Entries for finding words and elements:
--------------------------------
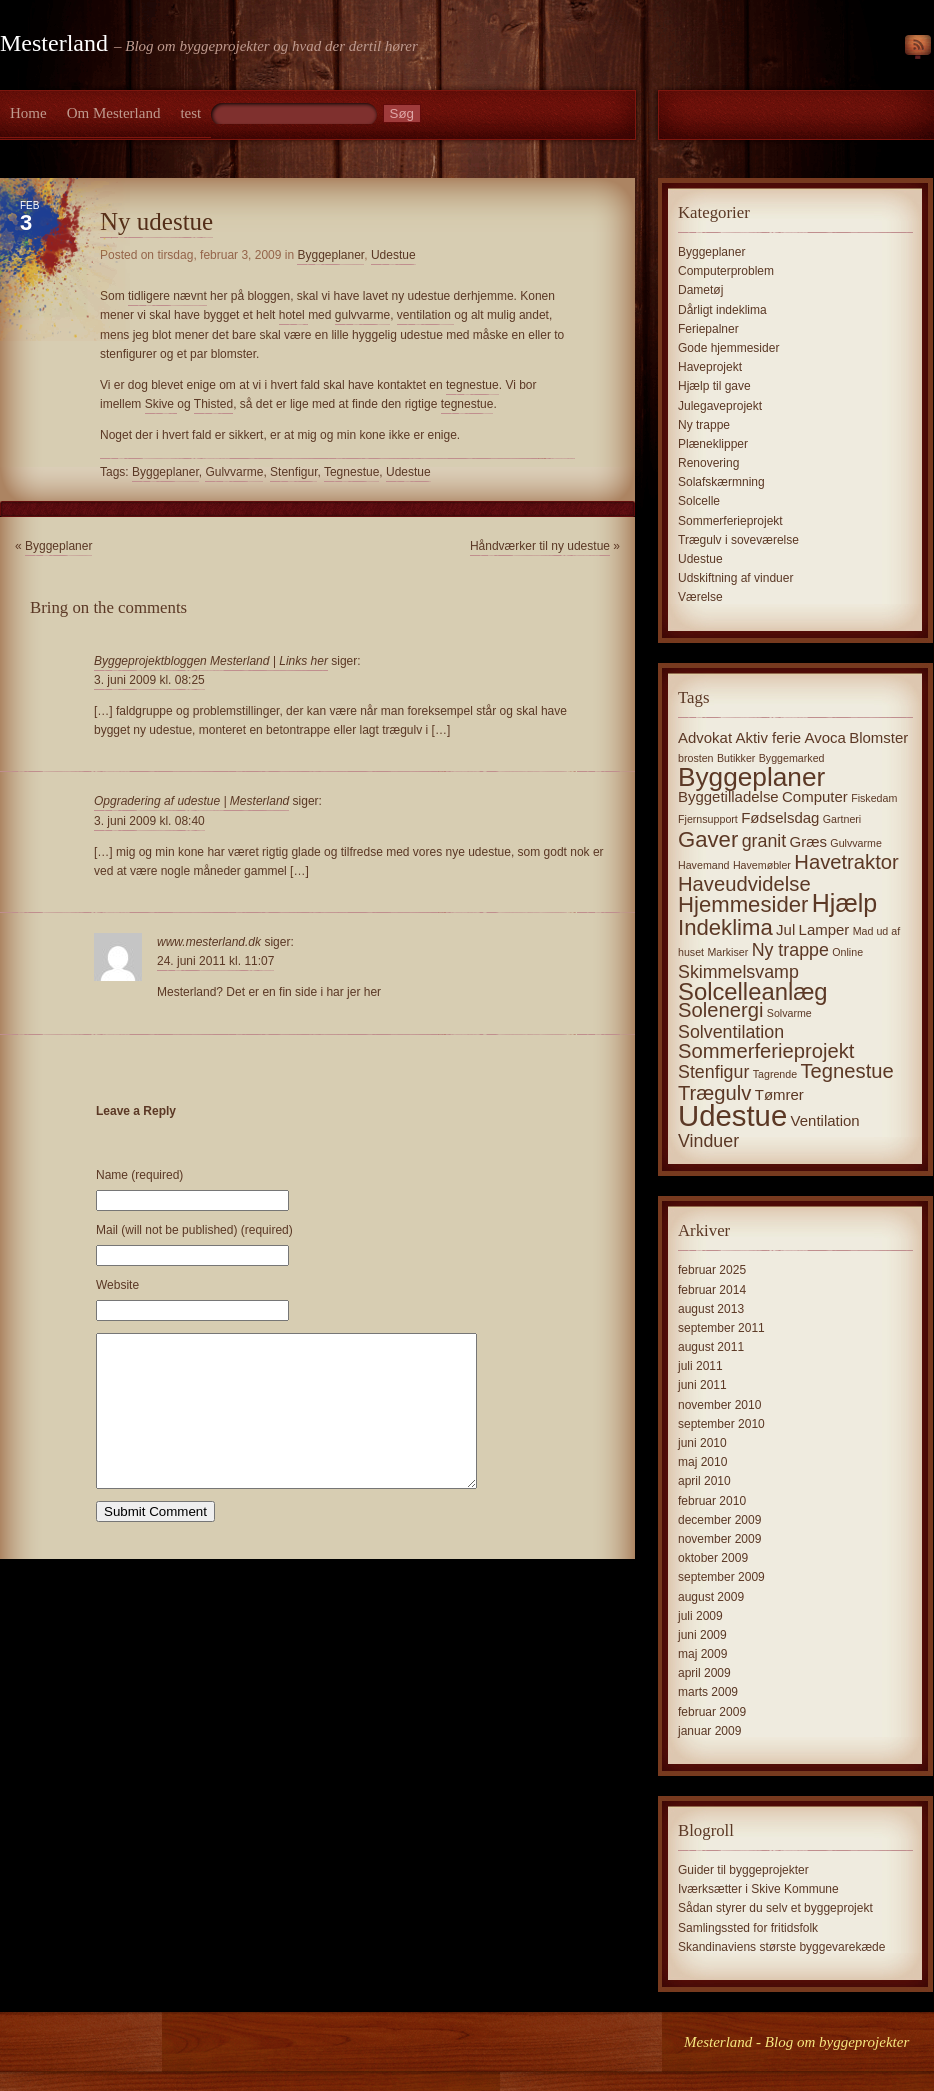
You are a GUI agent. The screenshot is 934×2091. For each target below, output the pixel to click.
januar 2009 (709, 1731)
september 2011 (721, 1328)
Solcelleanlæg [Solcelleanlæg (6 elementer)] (753, 991)
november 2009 (719, 1539)
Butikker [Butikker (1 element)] (736, 758)
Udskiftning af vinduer (735, 578)
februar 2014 (712, 1290)
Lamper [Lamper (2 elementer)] (824, 929)
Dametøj (700, 290)
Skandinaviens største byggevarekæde (781, 1947)
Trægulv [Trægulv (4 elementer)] (714, 1093)
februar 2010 (712, 1501)
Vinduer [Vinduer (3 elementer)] (708, 1141)
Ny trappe (704, 425)
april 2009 (704, 1673)
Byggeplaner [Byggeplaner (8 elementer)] (751, 777)
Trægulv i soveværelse (738, 540)
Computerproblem (726, 271)
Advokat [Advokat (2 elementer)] (705, 737)
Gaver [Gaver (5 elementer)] (708, 839)
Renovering (708, 463)
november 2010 (719, 1405)
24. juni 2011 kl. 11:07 (215, 961)
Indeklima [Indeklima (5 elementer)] (725, 927)
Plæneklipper (713, 444)
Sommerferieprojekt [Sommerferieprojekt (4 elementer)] (766, 1051)
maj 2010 (702, 1462)
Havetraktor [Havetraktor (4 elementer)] (846, 862)
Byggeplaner (330, 255)
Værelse (700, 597)
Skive (161, 404)
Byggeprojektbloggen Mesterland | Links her (211, 661)
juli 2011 (700, 1366)
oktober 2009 (713, 1558)
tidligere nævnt (167, 296)
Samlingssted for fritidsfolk (748, 1928)
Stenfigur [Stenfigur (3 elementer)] (713, 1072)
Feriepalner (708, 329)
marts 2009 (708, 1692)
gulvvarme (362, 315)
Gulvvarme (234, 472)
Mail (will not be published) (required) (194, 1230)
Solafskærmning (721, 482)
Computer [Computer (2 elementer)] (815, 796)
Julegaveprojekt (720, 406)
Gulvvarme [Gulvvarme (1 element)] (856, 843)
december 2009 (719, 1520)
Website (117, 1285)
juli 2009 (700, 1616)
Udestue (393, 255)
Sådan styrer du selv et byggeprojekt (775, 1908)
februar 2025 (712, 1270)
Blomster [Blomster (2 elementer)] (878, 737)
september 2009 (721, 1577)
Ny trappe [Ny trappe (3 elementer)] (790, 950)
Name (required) (139, 1175)
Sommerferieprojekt (730, 521)
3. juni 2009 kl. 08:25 (149, 680)
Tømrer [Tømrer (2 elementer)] (779, 1094)
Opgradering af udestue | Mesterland (191, 801)
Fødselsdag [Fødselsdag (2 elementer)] (780, 817)
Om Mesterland (114, 113)
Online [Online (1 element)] (847, 952)
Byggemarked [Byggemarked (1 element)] (792, 758)
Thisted (213, 404)
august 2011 (711, 1347)
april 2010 (704, 1481)
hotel (293, 315)
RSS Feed (918, 48)
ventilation (425, 315)
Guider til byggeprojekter (743, 1870)
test (190, 113)
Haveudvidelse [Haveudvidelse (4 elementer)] (744, 884)
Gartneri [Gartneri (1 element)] (842, 819)
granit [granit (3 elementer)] (764, 841)
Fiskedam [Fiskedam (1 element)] (874, 798)
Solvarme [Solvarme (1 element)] (789, 1013)
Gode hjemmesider (728, 348)
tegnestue (472, 385)
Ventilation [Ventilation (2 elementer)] (825, 1120)
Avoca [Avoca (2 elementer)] (825, 737)
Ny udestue (156, 221)
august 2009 (711, 1597)
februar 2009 (712, 1712)
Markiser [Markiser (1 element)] (727, 952)
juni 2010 (702, 1443)
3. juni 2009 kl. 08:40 (149, 821)
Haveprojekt (710, 367)
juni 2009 (702, 1635)
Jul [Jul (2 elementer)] (785, 929)
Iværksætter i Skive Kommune (758, 1889)
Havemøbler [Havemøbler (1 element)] (762, 865)
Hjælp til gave (714, 386)
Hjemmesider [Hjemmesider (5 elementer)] (743, 904)
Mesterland (54, 43)
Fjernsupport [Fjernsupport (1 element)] (708, 819)
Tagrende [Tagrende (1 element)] (775, 1074)
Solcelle (699, 501)
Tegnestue (351, 472)
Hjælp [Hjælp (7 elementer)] (844, 903)
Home (28, 113)
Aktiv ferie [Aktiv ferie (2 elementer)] (768, 737)
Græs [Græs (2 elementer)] (808, 841)
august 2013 (711, 1309)
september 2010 (721, 1424)
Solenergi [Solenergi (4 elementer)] (720, 1010)
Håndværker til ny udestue (540, 546)
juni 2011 (702, 1385)
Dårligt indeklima (722, 310)
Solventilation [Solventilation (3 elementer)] (731, 1032)
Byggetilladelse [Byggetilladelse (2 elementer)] (728, 796)
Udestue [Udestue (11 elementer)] (732, 1115)
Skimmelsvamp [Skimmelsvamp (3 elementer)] (738, 972)
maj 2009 (702, 1654)
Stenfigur (293, 472)
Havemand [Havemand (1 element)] (704, 865)
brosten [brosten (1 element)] (696, 758)
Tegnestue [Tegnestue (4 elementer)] (846, 1071)
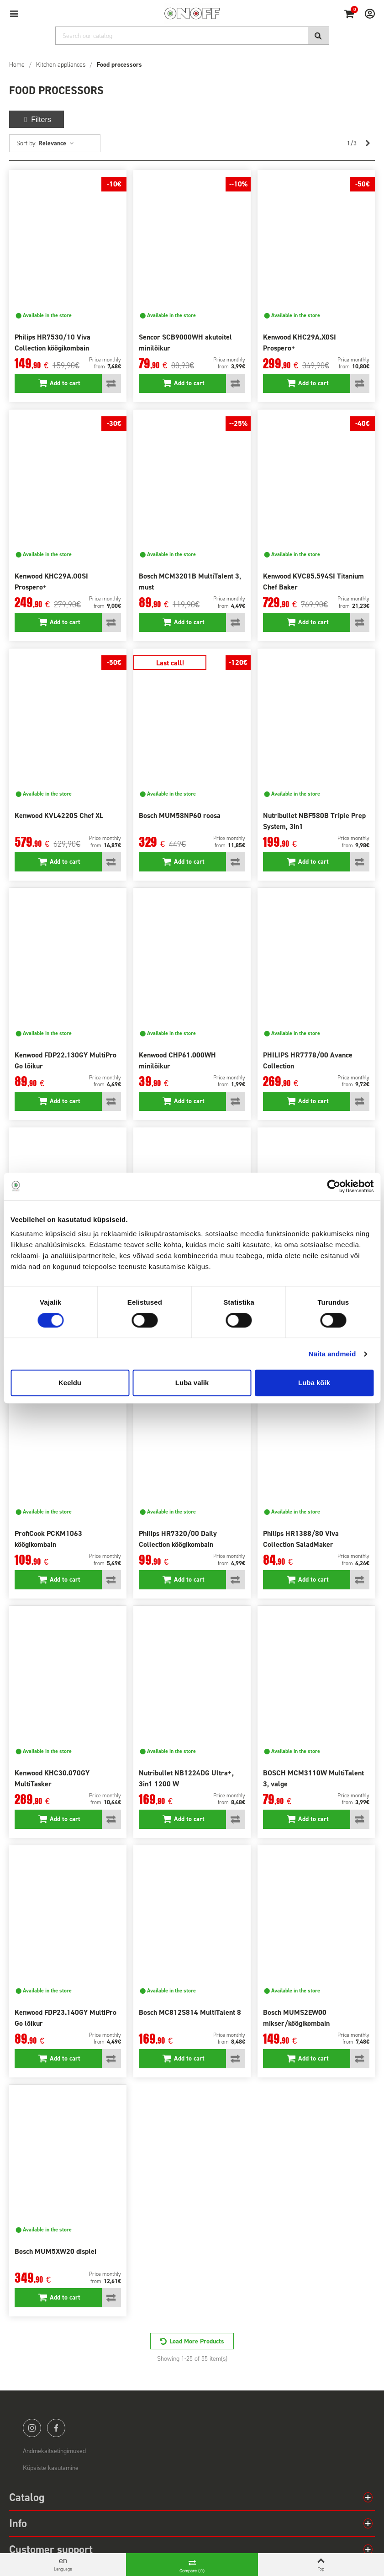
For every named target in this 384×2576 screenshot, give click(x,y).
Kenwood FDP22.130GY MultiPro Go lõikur (65, 1060)
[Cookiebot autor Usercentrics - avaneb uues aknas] (333, 1186)
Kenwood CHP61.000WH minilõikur (177, 1060)
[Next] (367, 143)
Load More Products (196, 2341)
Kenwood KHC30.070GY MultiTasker (52, 1778)
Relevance (56, 143)
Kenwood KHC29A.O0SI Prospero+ (51, 581)
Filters (36, 119)
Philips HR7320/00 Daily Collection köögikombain (178, 1539)
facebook (56, 2428)
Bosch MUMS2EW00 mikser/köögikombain (296, 2018)
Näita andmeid (332, 1354)
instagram (32, 2428)
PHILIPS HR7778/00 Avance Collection (307, 1060)
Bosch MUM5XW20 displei (55, 2251)
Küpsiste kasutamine (51, 2468)
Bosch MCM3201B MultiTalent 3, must (190, 581)
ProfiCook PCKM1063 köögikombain (48, 1539)
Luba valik (192, 1382)
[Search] (192, 35)
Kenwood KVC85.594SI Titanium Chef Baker (313, 581)
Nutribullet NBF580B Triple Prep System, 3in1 (314, 821)
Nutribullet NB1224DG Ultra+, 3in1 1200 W (186, 1778)
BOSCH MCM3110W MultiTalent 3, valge (313, 1778)
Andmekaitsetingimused (54, 2451)
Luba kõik (314, 1382)
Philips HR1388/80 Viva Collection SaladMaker (301, 1539)
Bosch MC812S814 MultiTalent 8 (190, 2012)
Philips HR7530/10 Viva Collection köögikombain (52, 342)
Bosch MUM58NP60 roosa (180, 815)
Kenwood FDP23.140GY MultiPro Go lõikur (65, 2018)
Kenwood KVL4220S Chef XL (59, 815)
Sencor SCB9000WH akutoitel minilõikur (185, 342)
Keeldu (69, 1382)
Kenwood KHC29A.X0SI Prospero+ (299, 342)
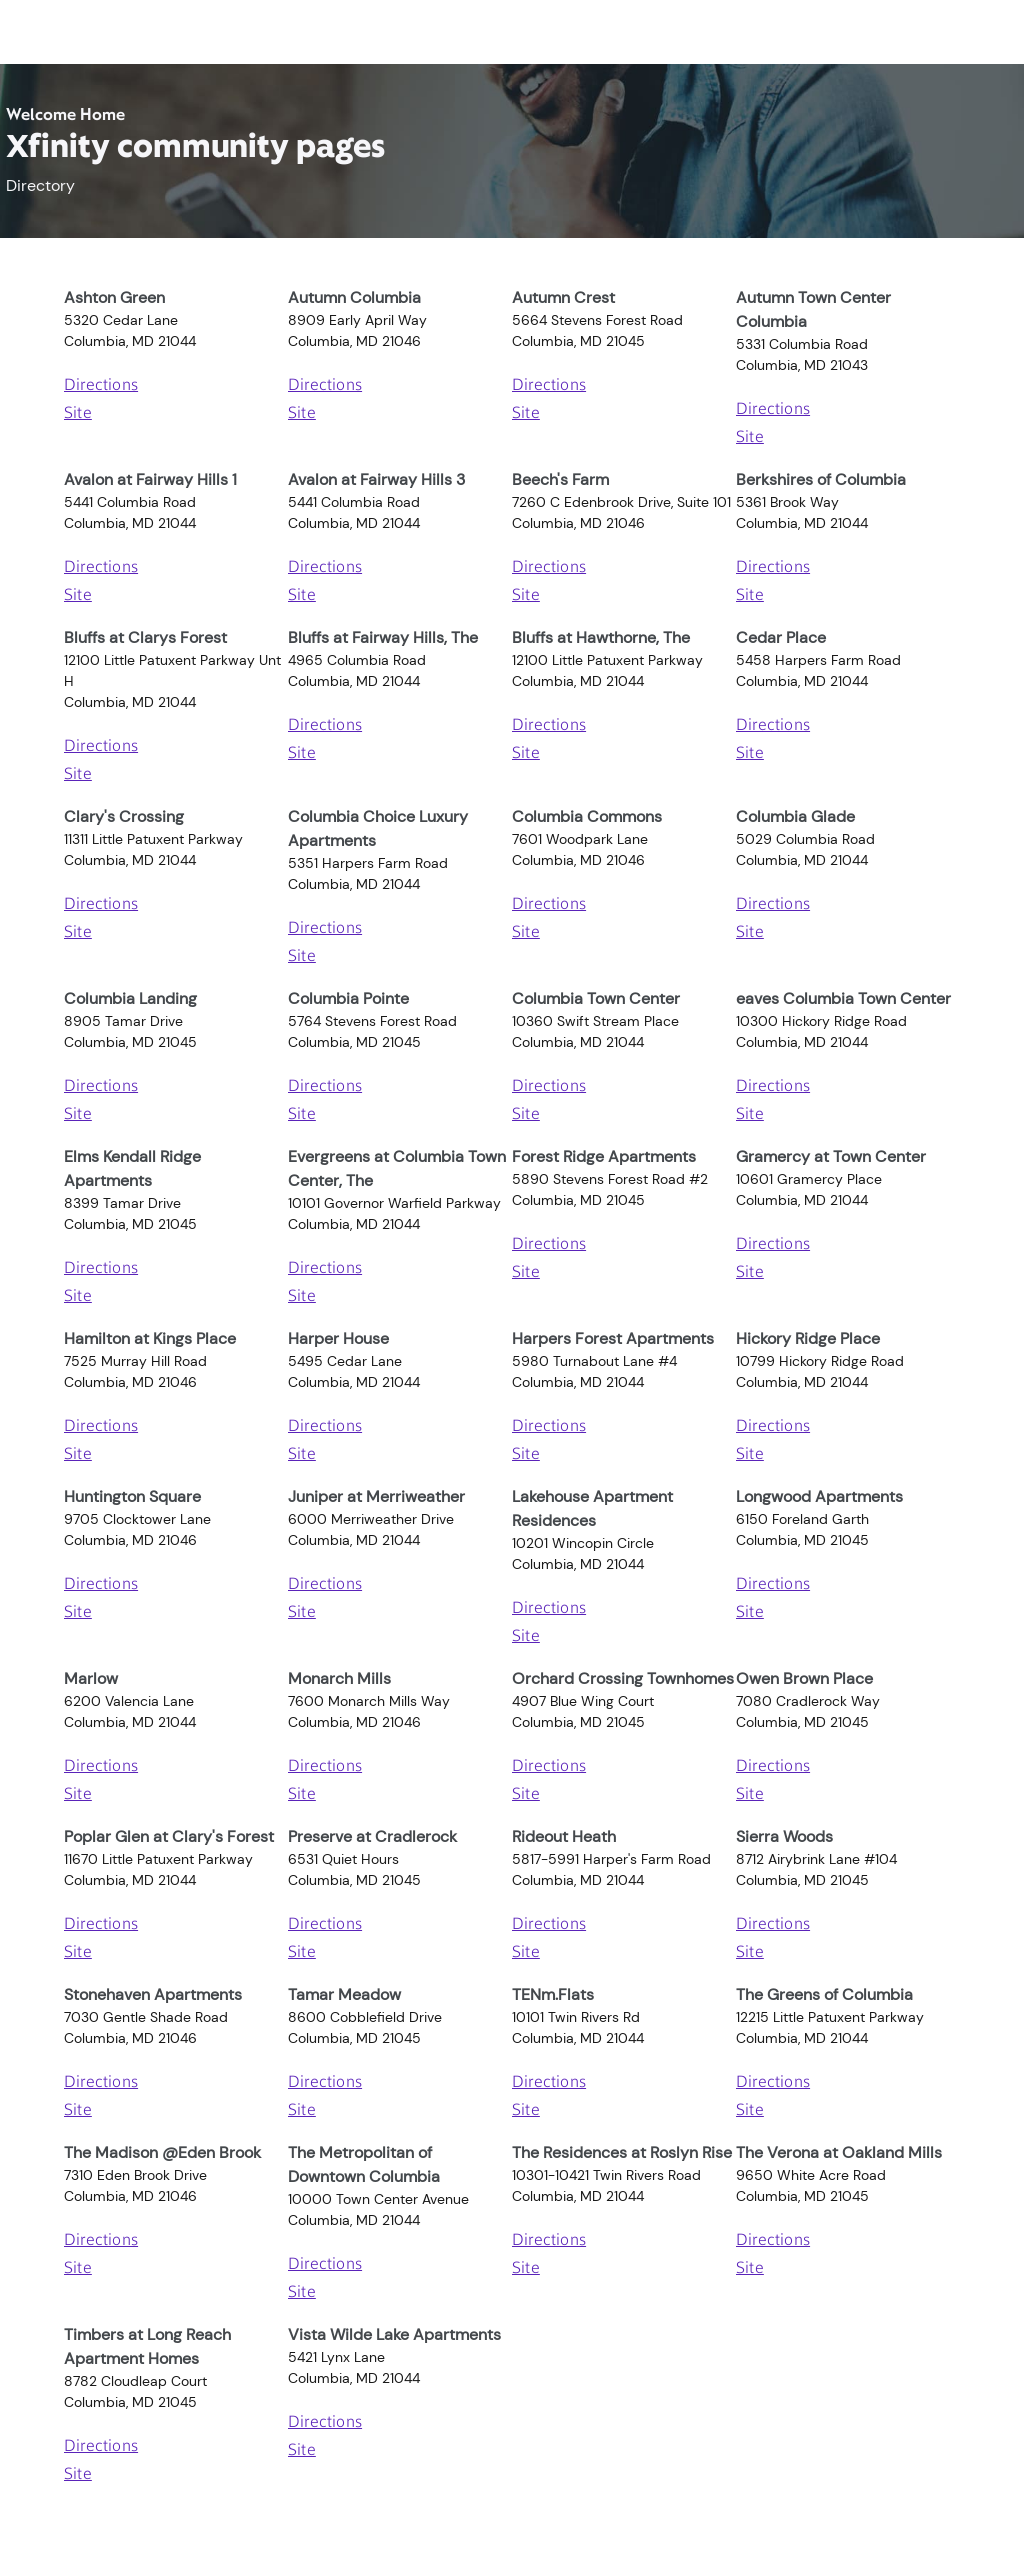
--------------------------------
> _STATED GOAL_:
Can you pull every line of the material above out verbatim, leaving the pictures out of your answer?

> _EXERCISE RESPONSE_:
You are a GUI agent. The screenshot is 934×2091. For each target below, output the pixel to click.
januar 2009 (709, 1731)
september 2011 (721, 1328)
Solcelleanlæg [Solcelleanlæg (6 elementer)] (753, 991)
november 2009 (719, 1539)
Butikker [Butikker (1 element)] (736, 758)
Udskiftning af vinduer (735, 578)
februar 2014 (712, 1290)
Lamper [Lamper (2 elementer)] (824, 929)
Dametøj (700, 290)
Skandinaviens største byggevarekæde (781, 1947)
Trægulv [Trægulv (4 elementer)] (714, 1093)
februar 2010 (712, 1501)
Vinduer [Vinduer (3 elementer)] (708, 1141)
Ny trappe (704, 425)
april 2009 (704, 1673)
Byggeplaner [Byggeplaner (8 elementer)] (751, 777)
Trægulv i soveværelse (738, 540)
Computerproblem (726, 271)
Advokat [Advokat (2 elementer)] (705, 737)
Gaver [Gaver (5 elementer)] (708, 839)
Renovering (708, 463)
november 2010 (719, 1405)
24. juni 2011 kl. 11:07 (215, 961)
Indeklima [Indeklima (5 elementer)] (725, 927)
Plæneklipper (713, 444)
Sommerferieprojekt [Sommerferieprojekt (4 elementer)] (766, 1051)
maj 2010 (702, 1462)
Havetraktor [Havetraktor (4 elementer)] (846, 862)
Byggeplaner (330, 255)
Værelse (700, 597)
Skive (161, 404)
Byggeprojektbloggen Mesterland | Links her (211, 661)
juli 2011 (700, 1366)
oktober 2009 (713, 1558)
tidligere nævnt (167, 296)
Samlingssted for fritidsfolk (748, 1928)
Stenfigur [Stenfigur (3 elementer)] (713, 1072)
Feriepalner (708, 329)
marts 2009 (708, 1692)
gulvvarme (362, 315)
Gulvvarme (234, 472)
Mail (will not be published) (required) (194, 1230)
Solafskærmning (721, 482)
Computer [Computer (2 elementer)] (815, 796)
Julegaveprojekt (720, 406)
Gulvvarme [Gulvvarme (1 element)] (856, 843)
december 2009 (719, 1520)
Website (117, 1285)
juli 2009 (700, 1616)
Udestue (393, 255)
Sådan styrer du selv et byggeprojekt (775, 1908)
februar 2025 (712, 1270)
Blomster [Blomster (2 elementer)] (878, 737)
september 2009 (721, 1577)
Ny trappe [Ny trappe (3 elementer)] (790, 950)
Name (required) (139, 1175)
Sommerferieprojekt (730, 521)
3. juni 2009 kl. 08:25 (149, 680)
Tømrer [Tømrer (2 elementer)] (779, 1094)
Opgradering af udestue | Mesterland (191, 801)
Fødselsdag [Fødselsdag (2 elementer)] (780, 817)
Om Mesterland (114, 113)
Online [Online (1 element)] (847, 952)
Byggemarked [Byggemarked (1 element)] (792, 758)
Thisted (213, 404)
august 2011 (711, 1347)
april 2010 (704, 1481)
hotel (293, 315)
RSS Feed (918, 48)
ventilation (425, 315)
Guider til byggeprojekter (743, 1870)
test (190, 113)
Haveudvidelse [Haveudvidelse (4 elementer)] (744, 884)
Gartneri [Gartneri (1 element)] (842, 819)
granit [granit (3 elementer)] (764, 841)
Fiskedam [Fiskedam (1 element)] (874, 798)
Solvarme [Solvarme (1 element)] (789, 1013)
Gode hjemmesider (728, 348)
tegnestue (472, 385)
Ventilation [Ventilation (2 elementer)] (825, 1120)
Avoca [Avoca (2 elementer)] (825, 737)
Ny udestue (156, 221)
august 2009 (711, 1597)
februar 2009 (712, 1712)
Markiser [Markiser (1 element)] (727, 952)
juni 2010 (702, 1443)
3. juni 2009 kl. 08:40 (149, 821)
Haveprojekt (710, 367)
juni 2009 (702, 1635)
Jul [Jul (2 elementer)] (785, 929)
Iværksætter i Skive Kommune (758, 1889)
Havemøbler [Havemøbler (1 element)] (762, 865)
Hjælp til gave (714, 386)
Hjemmesider [Hjemmesider (5 elementer)] (743, 904)
Mesterland (54, 43)
Fjernsupport [Fjernsupport (1 element)] (708, 819)
Tagrende [Tagrende (1 element)] (775, 1074)
Solcelle (699, 501)
Tegnestue (351, 472)
Hjælp [Hjælp (7 elementer)] (844, 903)
Home (28, 113)
Aktiv ferie [Aktiv ferie (2 elementer)] (768, 737)
Græs [Græs (2 elementer)] (808, 841)
august 2013 (711, 1309)
september 2010 (721, 1424)
Solenergi [Solenergi (4 elementer)] (720, 1010)
Håndværker til ny udestue (540, 546)
juni 2011 (702, 1385)
Dårligt indeklima (722, 310)
Solventilation [Solventilation (3 elementer)] (731, 1032)
Byggetilladelse [Byggetilladelse (2 elementer)] (728, 796)
Udestue [Udestue (11 elementer)] (732, 1115)
Skimmelsvamp [Skimmelsvamp (3 elementer)] (738, 972)
maj 2009 (702, 1654)
Stenfigur (293, 472)
Havemand [Havemand (1 element)] (704, 865)
brosten [brosten (1 element)] (696, 758)
Tegnestue [Tegnestue (4 elementer)] (846, 1071)
For every named target in this 384×2576 screenshot, give click(x,y).
Kenwood FDP22.130GY MultiPro Go lõikur (65, 1060)
[Cookiebot autor Usercentrics - avaneb uues aknas] (333, 1186)
Kenwood CHP61.000WH minilõikur (177, 1060)
[Next] (367, 143)
Load More Products (196, 2341)
Kenwood KHC30.070GY MultiTasker (52, 1778)
Relevance (56, 143)
Kenwood KHC29A.O0SI Prospero+ (51, 581)
Filters (36, 119)
Philips HR7320/00 Daily Collection köögikombain (178, 1539)
facebook (56, 2428)
Bosch MUMS2EW00 mikser/köögikombain (296, 2018)
Näita andmeid (332, 1354)
instagram (32, 2428)
PHILIPS HR7778/00 Avance Collection (307, 1060)
Bosch MUM5XW20 displei (55, 2251)
Küpsiste kasutamine (51, 2468)
Bosch MCM3201B MultiTalent 3, must (190, 581)
ProfiCook PCKM1063 köögikombain (48, 1539)
Luba valik (192, 1382)
[Search] (192, 35)
Kenwood KVC85.594SI Titanium Chef Baker (313, 581)
Nutribullet NBF580B Triple Prep System, 3in1 (314, 821)
Nutribullet NB1224DG Ultra+, 3in1 1200 W (186, 1778)
BOSCH MCM3110W MultiTalent 3, valge (313, 1778)
Andmekaitsetingimused (54, 2451)
Luba kõik (314, 1382)
Philips HR1388/80 Viva Collection SaladMaker (301, 1539)
Bosch MC812S814 MultiTalent 8 (190, 2012)
Philips HR7530/10 Viva Collection köögikombain (52, 342)
Bosch MUM58NP60 roosa (180, 815)
Kenwood FDP23.140GY MultiPro Go lõikur (65, 2018)
Kenwood KVL4220S Chef XL (59, 815)
Sencor SCB9000WH akutoitel minilõikur (185, 342)
Keeldu (69, 1382)
Kenwood KHC29A.X0SI Prospero+ (299, 342)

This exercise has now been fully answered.